Kenyan rape victims of post-poll violence seek justice

Victims of sexual violence outside the High Court on April 13, 2016 in Nairobi, Kenya prior to attending their trial to compel the government to address post-election violence in 2007-08

Nairobi (AFP) – Eight Kenyans sexually assaulted during sweeping post election violence in 2007-08 appealed in court Wednesday for the government to take action to ensure justice.

The group of six women and two men filed a petition at Kenya’s High Court demanding the government address cases of sexual violence during unrest after disputed elections in which some 1,200 people died.

It was Kenya’s worst wave of violence since independence from Britain in 1963.

The hearing comes a week after charges at the International Criminal Court (ICC) against Deputy President William Ruto were dropped, as also happened to crimes against humanity charges against President Uhuru Kenyatta. 

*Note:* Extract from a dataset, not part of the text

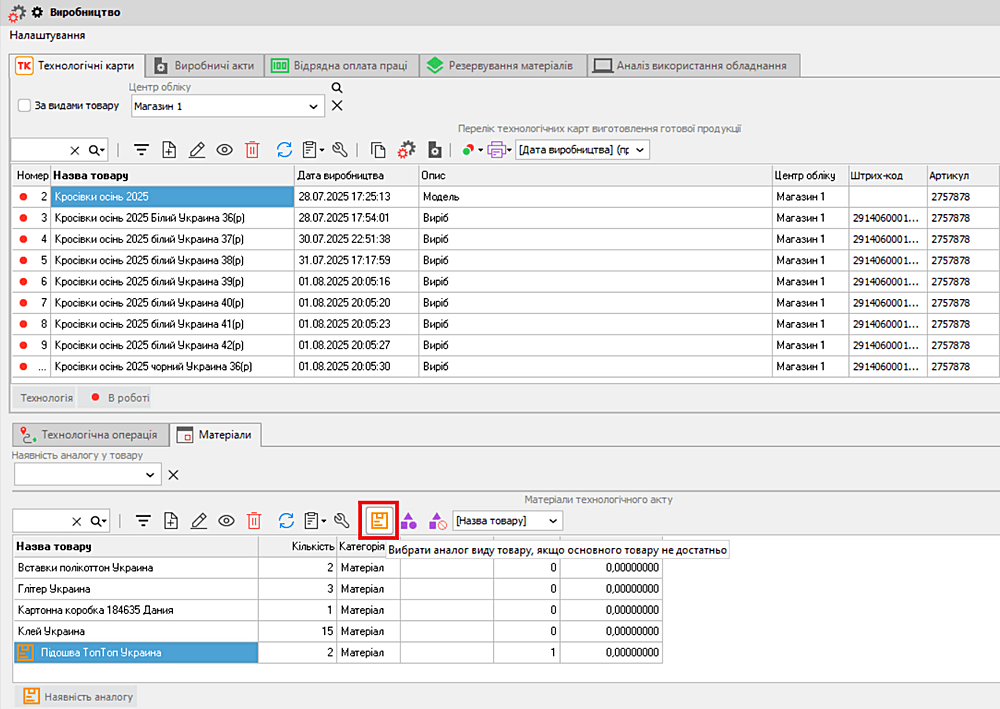
Task: Refresh the technological cards list
Action: point(284,150)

Both cases were littered with allegations of witness intimidation, bribery and false testimony.

The Kenyans, who are seeking “truth, justice and reparations from the state”, have asked the court to find that the violence carried out were crimes against humanity – and that the government must therefore ensure all efforts are made to prosecute those responsible.

Some 50 supporters who said they also suffered sexual or other violence held banners outside the court in support of the case.

“The survivors want the truth about what happened to them known; and they want the state to acknowledge that they suffered,” the group said in a statement.

“We stand in solidarity with eight survivors who were brutally gang-raped and forcibly circumcised,” the statement said, adding that they were an “emblematic representation of thousands of other women, girls, men and boys who suffered similar violations.”

Only a handful of people have been prosecuted for the 2007-08 violence. After charges were dropped against Ruto, the government repeated promises to ensure victims of the violence are compensated.

“We now ask all Kenyans of goodwill and citizens of the world elsewhere to join our voices in our demands for justice,” the victims’ statement read.

“Victims and survivors cannot live on the repetition of hollow political promises and empty rhetoric – our lives are at a standstill. We deserve justice, and the need for us, too, to reach closure over what happened to us has never been more urgent.”

The case, which first opened on March 2014, continues.

Kenyatta and Ruto are due on Saturday to address a rally in the central Kenyan town of Nakuru, at a reconciliation and thanksgiving prayer service following the ICC ruling.

Kenya’s next elections are due on August 8, 2017, and many see Saturday’s rally as the first step of their campaign for reelection. 

Kenyatta won the March 2013 polls by more than 800,000 votes ahead of his nearest rival, outgoing Prime Minister Raila Odinga.